No such plans at the moment. Last time I checked, Gradle didn't support parallelism, and that's a non-starter for AOSP.
Any change in build system is a very massive undertaking. As measured within Google's source tree, the build system is close to 600k lines of code. On its own, re-writing 600k lines is not a trivial task.
On top of that, we have to take the whole ecosystem into account. Even if Google somehow managed to do that switch internally, the rest of the ecosystem would probably have a hard time switching at the same time, so we'd still need to be able to manage classic product configurations and module definitions, for a transition period that couldn't last for less than 2 full releases but might realistically need to stretch over 2 or 3 years.
Since I have first-hand experience in doing massive build system switches (I was involved in one a few jobs ago), here's what my advice would look like:
-tighten the syntax for product makefiles, board makefiles and module makefiles by having the build system issue warnings for the ones that don't follow the rules.

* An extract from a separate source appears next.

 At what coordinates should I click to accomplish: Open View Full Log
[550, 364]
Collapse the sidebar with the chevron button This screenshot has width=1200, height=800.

-tighten more by making non-compliance an error but allowing each makefile to opt out.
-tighten more by making the opt-out part centrally controlled.
-move to nested build systems, where the classic build system invokes the new one for all the properly-written makefiles.
-move the special cases over, one by one.
-retire the old build system.
The cornerstone is to tighten the product definitions and board definitions, since those will need to be read by both sides.
The real pain isn't about all the regular makefiles: converting those is just a long slow grind. The real pain is about all the special cases at the heart of the system: libc.so doesn't follow regular rules, neither does core.jar, neither does framework.jar, neither does libwebcore.so, just to name a few "interesting" cases.